WHAT YOU NEED TO DO: Please write out only the lines from the line with "The width and" to the line with "Task: Select the 610-355 gasket icon", inclusive, exactly as they stand below, without the pictures.

GIVEN RECORDS:
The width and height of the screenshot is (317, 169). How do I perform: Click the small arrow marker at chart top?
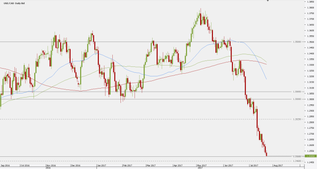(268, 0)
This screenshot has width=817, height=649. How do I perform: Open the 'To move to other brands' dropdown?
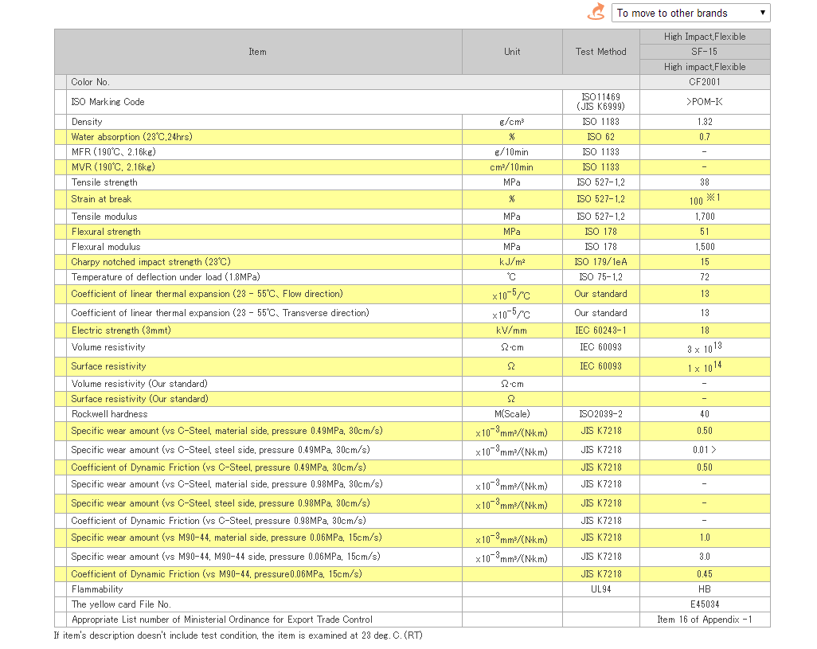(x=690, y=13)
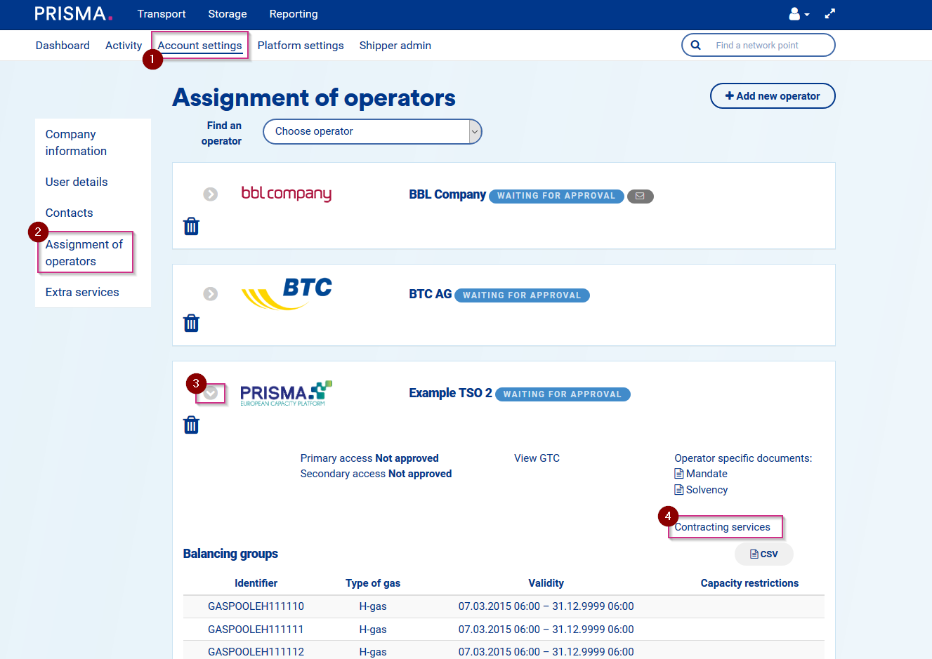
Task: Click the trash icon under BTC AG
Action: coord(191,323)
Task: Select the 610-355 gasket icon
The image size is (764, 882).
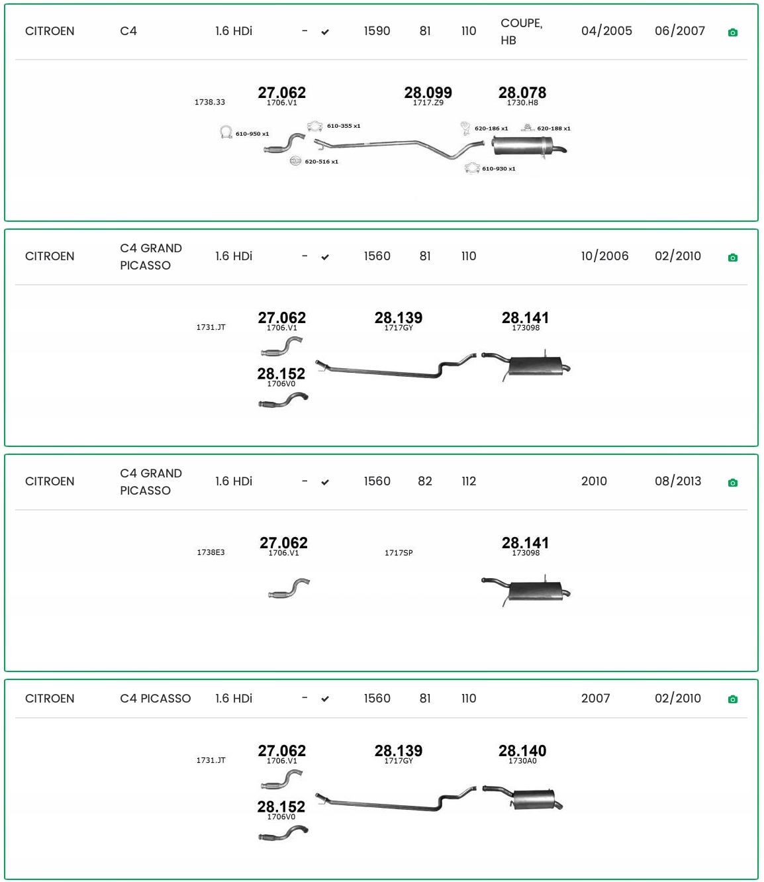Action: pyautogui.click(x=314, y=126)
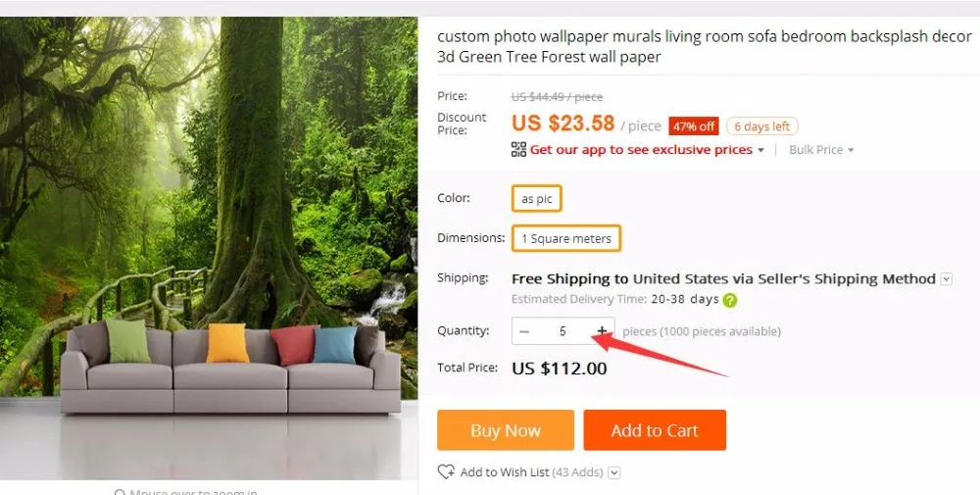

--

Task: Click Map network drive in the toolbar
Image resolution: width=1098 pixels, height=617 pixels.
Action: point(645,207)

EXERCISE RESULT:
The width and height of the screenshot is (317, 169). How do I perform: Click the small arrow marker at chart top?
(268, 0)
This screenshot has width=817, height=649. How do I perform: Open the 'To move to other brands' dropdown?
(x=690, y=13)
Task: Click the trash icon under BTC AG
Action: coord(191,323)
Task: Select the 610-355 gasket icon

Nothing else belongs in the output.